This paper addresses the problem of uniform error in linear regression under model misspecification. The authors focus on the random design setting and aim to control the worst-case (uniform norm) error, rather than the L2L_2 error. The authors show that the amplification of misspecification error in least-squares regression is governed by the Lebesgue constant, a classical notion from approximation theory that quantifies how poorly least-squares can behave in the worst case. They prove that this amplification is intrinsic and cannot be avoided by standard techniques such as ridge regression. To address this, the authors propose a novel estimator—Best Weighted Regularization (BWR)—which augments the feature space with auxiliary functions and optimizes a weighted projection to minimize the uniform error. The proposed method achieves an oracle-type performance guarantee and reduces the worst-case error, particularly in settings with polynomial bases. The theoretical results are complemented by synthetic experiments that clearly illustrate the improvement over standard least-squares methods.

优缺点分析

Overall, this is a strong paper, with solid theoretical contribution as well as the story flow and readability. A small problem is that the main body excess the 9-page limit in the appendix version.

Lebesgue Constant as Amplification Factor: The authors demonstrate that the amplification of the misspecification error under least-squares regression is governed by the Lebesgue constant, a classical concept from approximation theory. They prove this characterization is tight, revealing an intrinsic limitation of ordinary least-squares (OLS), even with infinite data.

Negative Result for Ridge Regression: The paper shows that standard ridge regression fails to mitigate this issue and can still suffer from large uniform errors, despite its regularization effect in other settings.

Theoretical Guarantees: The paper proposes a new method called Best Weighted Regularization (BWR) that augments the feature space and optimally attenuates auxiliary components. The estimator provably achieves the optimal Lebesgue constant and thus uniform error..

Case Study -- In the polynomial feature case, the proposed method illustrates reducing the amplification factor from Ω(d)\Omega(d) to O(1)O(1), supported by explicit error bounds. The example gives readers a clearer sense of the contribution of the BWR estimator.

问题

Generally, I think the paper answers most of my questions when I am reading. Here are some minor questions and comments:

It is better if the paper can give a short introduction to λ\lambda-ridge regression in the main paper, and the exact definition of θ^n,RIDGE\hat{\theta}_{n,\textup{RIDGE}}.

The display of Eq.(4) and Eq.(5) is a bit controversial, especially on αi\alpha_i.

Can you complete answering Q1 by combining Theorem 9 and Proposition 10?
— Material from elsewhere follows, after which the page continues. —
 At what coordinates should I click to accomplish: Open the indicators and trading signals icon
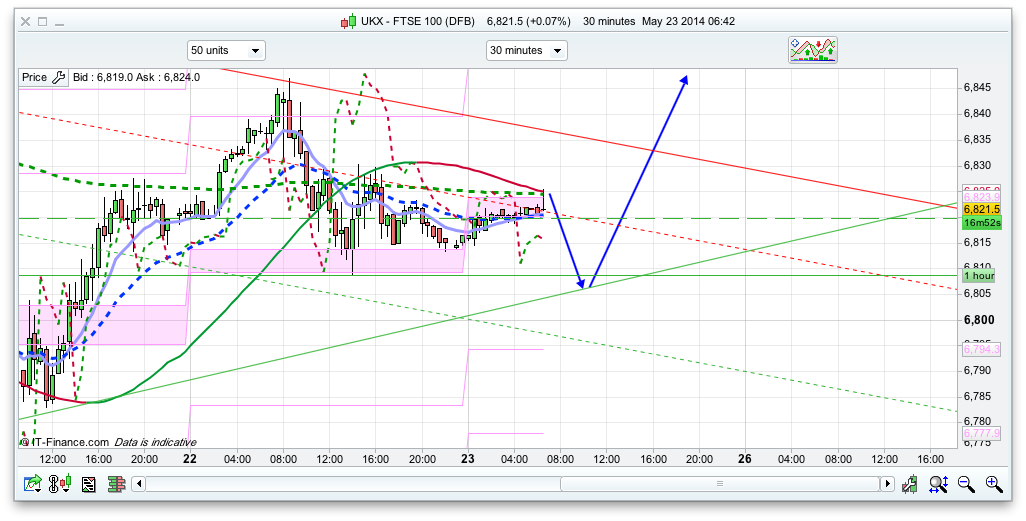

Can you provide more examples besides the polynomial basis to show that the oracle Lebesgue constant has a better denepndence (or even independence) on the dimension dd?

So far the paper discuss the dependence on the dimension dd. What is the dependence on μ\mu? The paper mainly focus on the uniform distribution. Is this a standard assumption or we can investigate more distributions?

局限性

yes

最终评判理由

Thank the authors for addressing my questions. I will maintain my score and I believe this is a solid and informative paper to accept

格式问题

In Algorithm 1, the second step. What does the equation (??) refer to?

作者回复

Thank you for the helpful comments. Your observations are valid, and we will revise the paper accordingly: we will add a brief introduction to ridge regression and clarify the definition of its estimator, as well as improve the presentation of Eqs.(4) and (5).

On the remaining questions:

Can you complete answering Q1 by combining Theorem 9 and Proposition 10? Yes, Theorem 9 and Proposition 10 together provide a complete answer to Q1. We will make this explicit in the final version.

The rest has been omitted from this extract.